**Saved data entries**

★ ★ ★ ★

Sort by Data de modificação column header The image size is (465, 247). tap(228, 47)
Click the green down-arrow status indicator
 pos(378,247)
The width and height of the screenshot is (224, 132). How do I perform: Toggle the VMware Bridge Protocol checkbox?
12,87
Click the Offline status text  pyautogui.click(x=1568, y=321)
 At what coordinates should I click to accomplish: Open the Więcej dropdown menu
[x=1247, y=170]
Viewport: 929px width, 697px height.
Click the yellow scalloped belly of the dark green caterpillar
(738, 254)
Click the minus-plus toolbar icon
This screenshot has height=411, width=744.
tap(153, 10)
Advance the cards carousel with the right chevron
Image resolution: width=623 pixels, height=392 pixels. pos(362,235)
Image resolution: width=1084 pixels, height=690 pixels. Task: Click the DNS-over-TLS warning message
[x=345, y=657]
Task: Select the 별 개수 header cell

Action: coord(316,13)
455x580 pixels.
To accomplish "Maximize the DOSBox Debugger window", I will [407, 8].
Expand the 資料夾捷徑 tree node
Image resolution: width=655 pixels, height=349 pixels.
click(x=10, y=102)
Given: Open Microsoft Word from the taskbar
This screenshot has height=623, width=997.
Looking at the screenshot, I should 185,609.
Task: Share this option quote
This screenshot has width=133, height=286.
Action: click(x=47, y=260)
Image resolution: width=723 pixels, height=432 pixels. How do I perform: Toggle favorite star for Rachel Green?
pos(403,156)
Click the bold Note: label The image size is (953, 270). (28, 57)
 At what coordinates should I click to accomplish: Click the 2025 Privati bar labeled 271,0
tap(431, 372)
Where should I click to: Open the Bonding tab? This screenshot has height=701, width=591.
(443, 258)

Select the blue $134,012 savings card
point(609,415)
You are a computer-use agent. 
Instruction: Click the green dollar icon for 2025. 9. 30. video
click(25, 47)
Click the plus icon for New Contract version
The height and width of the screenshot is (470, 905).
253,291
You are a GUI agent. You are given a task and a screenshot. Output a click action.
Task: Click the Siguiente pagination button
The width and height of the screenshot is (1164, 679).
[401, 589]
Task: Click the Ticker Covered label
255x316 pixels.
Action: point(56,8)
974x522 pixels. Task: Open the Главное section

★ ★ ★ ★

**Task goal**
An exact copy of the lines from the one holding "Task: Select the 별 개수 header cell" through the end of the data is the whole answer.

**Reply to the exercise**
Task: Select the 별 개수 header cell

Action: coord(316,13)
455x580 pixels.
To accomplish "Maximize the DOSBox Debugger window", I will [407, 8].
Expand the 資料夾捷徑 tree node
Image resolution: width=655 pixels, height=349 pixels.
click(x=10, y=102)
Given: Open Microsoft Word from the taskbar
This screenshot has height=623, width=997.
Looking at the screenshot, I should 185,609.
Task: Share this option quote
This screenshot has width=133, height=286.
Action: click(x=47, y=260)
Image resolution: width=723 pixels, height=432 pixels. How do I perform: Toggle favorite star for Rachel Green?
pos(403,156)
Click the bold Note: label The image size is (953, 270). (28, 57)
 At what coordinates should I click to accomplish: Click the 2025 Privati bar labeled 271,0
tap(431, 372)
Where should I click to: Open the Bonding tab? This screenshot has height=701, width=591.
(443, 258)

Select the blue $134,012 savings card
point(609,415)
You are a computer-use agent. 
Instruction: Click the green dollar icon for 2025. 9. 30. video
click(25, 47)
Click the plus icon for New Contract version
The height and width of the screenshot is (470, 905).
253,291
You are a GUI agent. You are given a task and a screenshot. Output a click action.
Task: Click the Siguiente pagination button
The width and height of the screenshot is (1164, 679).
[401, 589]
Task: Click the Ticker Covered label
255x316 pixels.
Action: point(56,8)
974x522 pixels. Task: Open the Главное section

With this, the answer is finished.